Stop alla burocrazia che ‘uccide’ i piccoli produttori di liquori


1 luglio 2011

Dall’amaro delle Valli Alpine al limoncello di Sorrento, dagli estratti erboristici ai liquori delle Abbazie: in Italia sono circa 2.700 i piccoli laboratori che producono liquori o bevande alcoliche.

Su di loro la burocrazia picchia talmente forte da costringerli addirittura a chiudere bottega.

Il problema sta tutto nella mole di registri cartacei e informatici, complicati e farraginosi, che gli imprenditori sono tenuti a compilare per certificare gli acquisti dell’alcool utilizzato per la preparazione dei liquori e il relativo pagamento all’Erario delle accise sull’alcool.

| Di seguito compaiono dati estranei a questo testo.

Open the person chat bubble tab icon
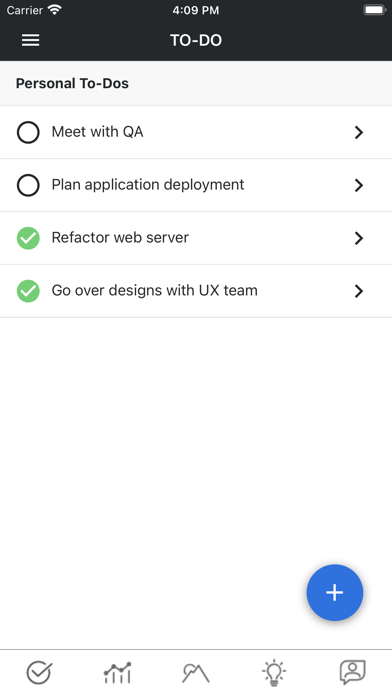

Un adempimento inutile poiché l’accisa viene pagata alla fonte, in tal modo l’alcool diventa una qualsiasi materia prima sulla quale il controllo fiscale non giustifica la quantità e la complessità dei dati da fornire.

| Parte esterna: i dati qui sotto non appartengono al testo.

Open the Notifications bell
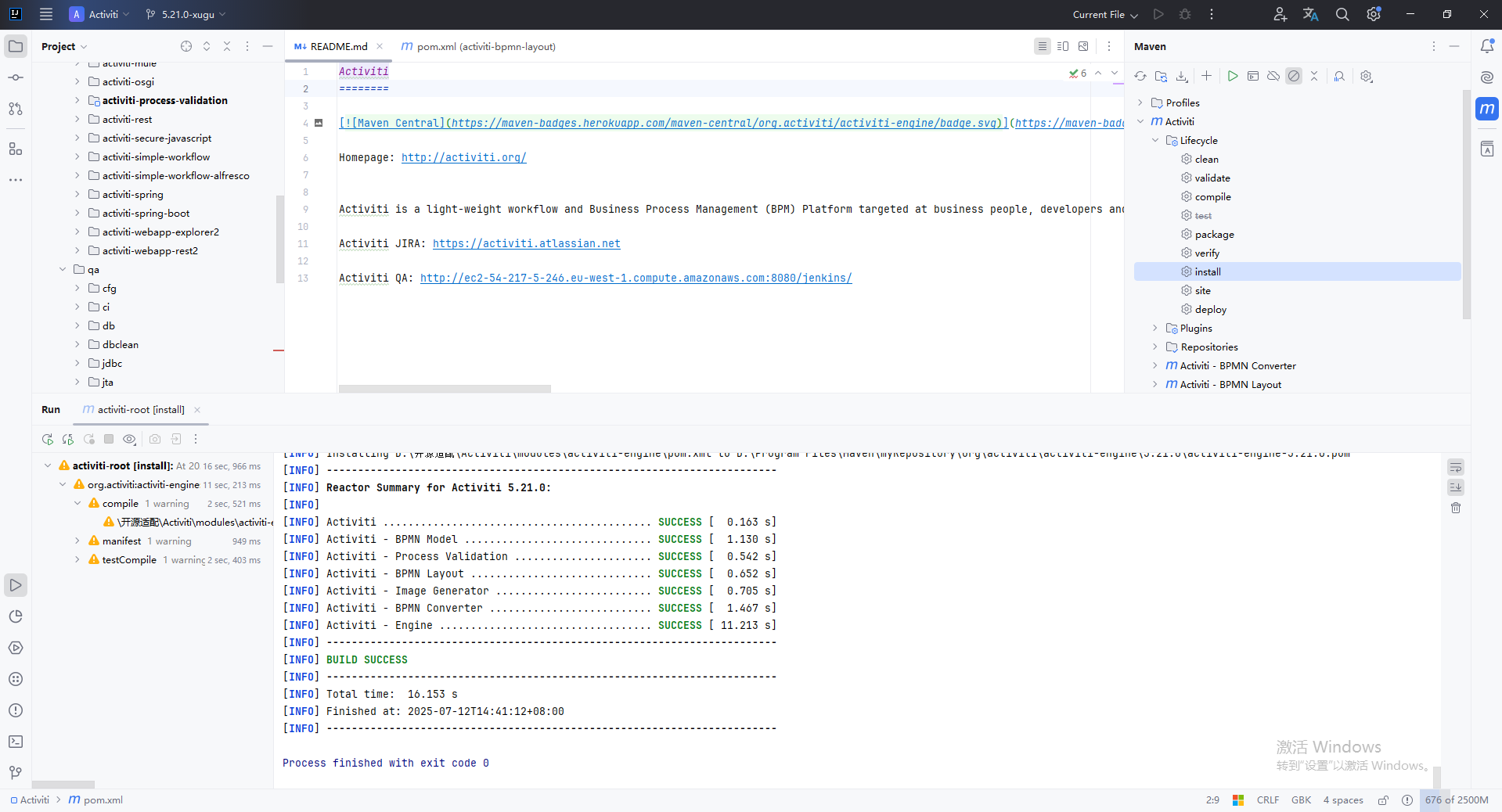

“Basta burocrazia inutile”. E’ l’allarme lanciato da Mauro Cornioli, Presidente di Confartigianato Alimentari Vari, e da Giorgio Giorgini, Coordinatore nazionale di Cna Erbe, i quali sollecitano al Parlamento la modifica del Decreto Legislativo 26 ottobre 1995, n. 504 per escludere le aziende produttrici di liquori dall’obbligo della tenuta dei registri, cartacei e informatici.

“Nonostante la sensibilità dimostrata dalla Direzione Generale dell’Agenzia delle Dogane, che ha prorogato di un anno i termini per la presentazione delle denunce annuali degli acquisti di alcol – sottolineano Cornioli e Giorgini – rimangono gravi problemi per le piccole aziende costrette a subire un assurdo livello di incombenze burocratiche”.

“L’eliminazione dell’obbligo di tenuta dei registri – fanno rilevare i rappresentanti di Confartigianato e Cna – produrrebbe numerosi benefici: nessun danno per l’erario, alleggerimento dei compiti del personale dell’Agenzia delle Dogane preposto al controllo con un notevole risparmio per l’Agenzia, per lo Stato e per i cittadini, minore burocrazia per le aziende che potrebbero dedicarsi al loro lavoro”.